この学校はとても広いけれど、誰がどこにいるのかなんてわたしにはわかる。
それはわたしの能力であり、自慢であり、唯一の取り柄でもある。

ただ、他人の場所がわかったところで何をするわけでもなく、まあ、ナニモシナイ。


それでもわたしはいつもあなたの隣にいる。

なぜ、わたしは今ここにいるのか。それはわたしにもわからないし、他のだれにもわからない。

言ってしまえば武器と職人だからということだけれど、別に休み時間はどこに行っていいわけだしなあ。

ぼんやりと歩いていると、みんなと一緒にいるあなたを見て、なぜかイライラした。すごくイライラした。

イライラしすぎて、あなたをみんなから引き剥がした。


「好きだ」

「うん」

「気付け、ばか」


はっとした。
なんでわたしはこんなことをペラペラしゃべっているんだろう。

ぽかんとした表情のみんなと、困ったように笑うあなたの顔。

わたしはただただ後悔するしかなかった。ただでさえ…ただでさえ一緒にいると平静を保っていられないのに、これ以上あわあわしたらどうしよう。


ぐるぐると考えていたとき、わたしの頭に衝撃波が走った。

周りを見渡せば一面の本。
そうだ、ここは図書館でいまは大事な大事なテスト前で魂感知につかれて、それで、いまの衝撃波は……


「ばか。寝すぎだ」

「お、おはよ…」

「おう。帰るぞ」


愛しいきみからの愛のげんこつだった。

そういえば最近たいした食事をしていない気がする。申し訳ないけど食事はインスタントにしないと勉強時間が少なくなってしまうから仕方ない。でも健康に気をつかってあげたい。無理だ。わたしはまじめだけが取り柄の他には魅力がない。
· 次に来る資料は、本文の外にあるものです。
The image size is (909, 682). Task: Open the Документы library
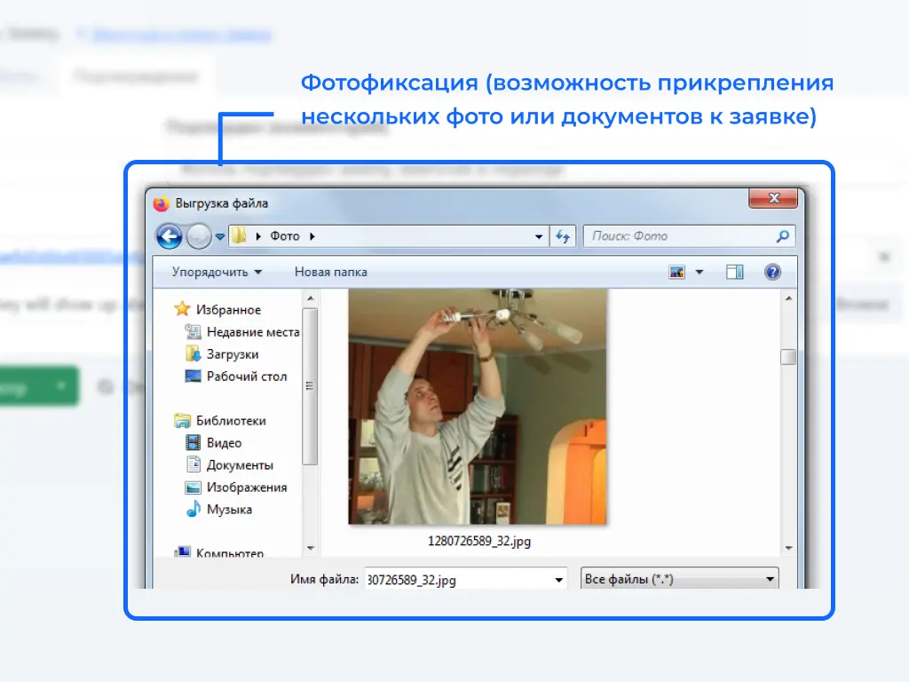coord(239,465)
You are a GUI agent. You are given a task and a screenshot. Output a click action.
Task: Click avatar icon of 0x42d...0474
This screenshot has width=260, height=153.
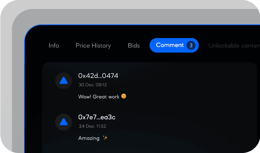(63, 80)
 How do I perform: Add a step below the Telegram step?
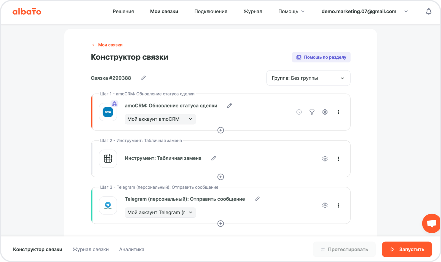[x=221, y=224]
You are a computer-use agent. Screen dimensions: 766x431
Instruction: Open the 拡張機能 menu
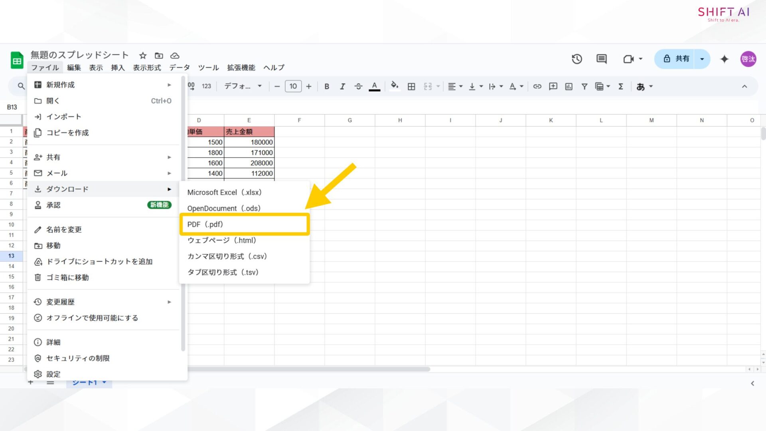(x=241, y=67)
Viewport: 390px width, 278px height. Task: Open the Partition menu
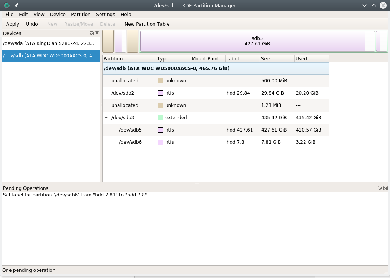tap(80, 14)
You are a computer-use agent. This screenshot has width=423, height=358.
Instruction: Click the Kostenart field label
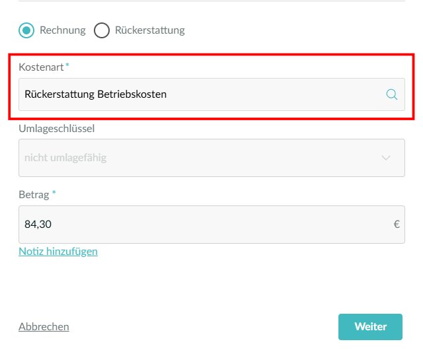(41, 67)
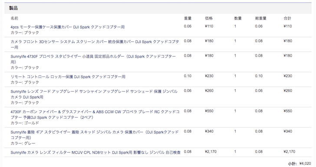
Task: Click カラー: ゴールド option text
Action: click(x=25, y=123)
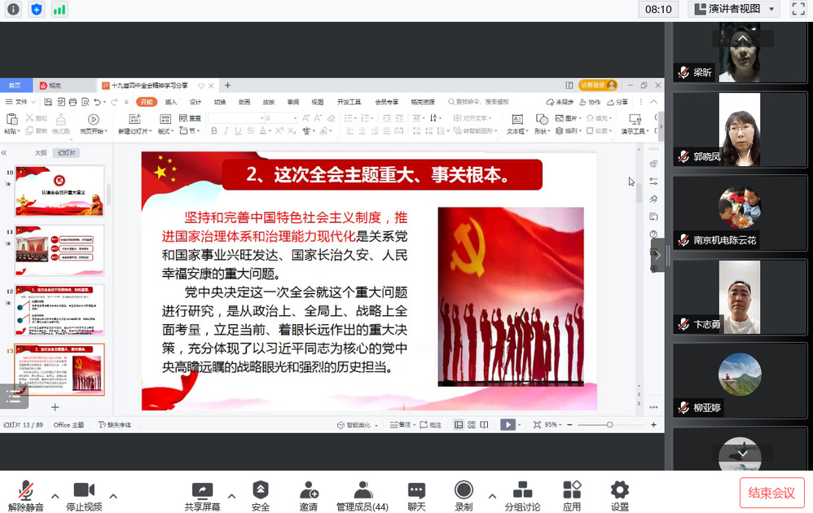Unmute microphone (解除静音)
Viewport: 813px width, 513px height.
[x=26, y=493]
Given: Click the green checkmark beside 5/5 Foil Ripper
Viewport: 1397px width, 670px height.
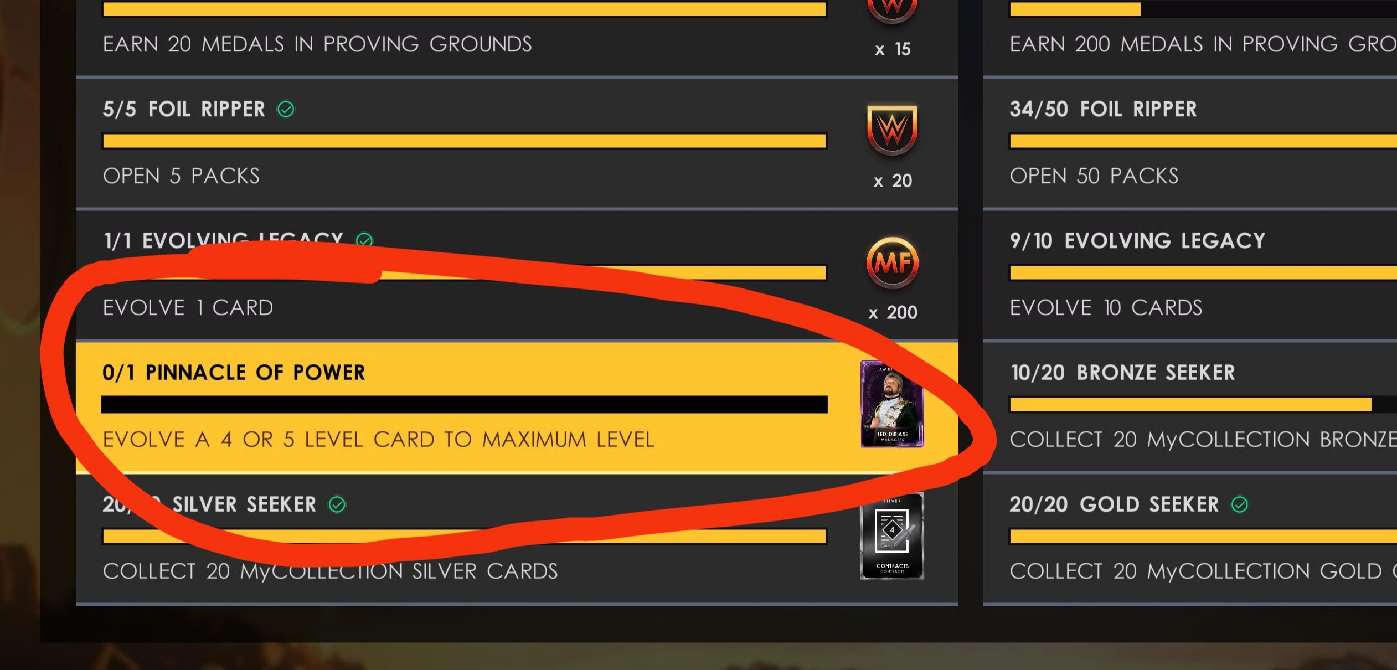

不安になってしまったわたしの口からは、いつも通りかわいくない言葉がでた。


「なんで、図書館にいるの、え、帰ってくれてて…よかったのに」

「なんでって言われてもな」

「いいから、言って」

「好きだから」

「……え?」

「気付けよ、ばか」


しっかりとつながれた手をもう離れないようにとわたしはぎゅっと握りかえす。

あなたのくれた言葉はどこかで聞いたことの言葉。

ああ帰ったらインスタントの食事とおいしいお菓子が待っている。
それに、今日想いが通じあったあなたもいる。きっと彼との一時はわたしの心臓を甘くさせて、それはマシュマロみたいにどろどろに溶かしてしまうんだろう。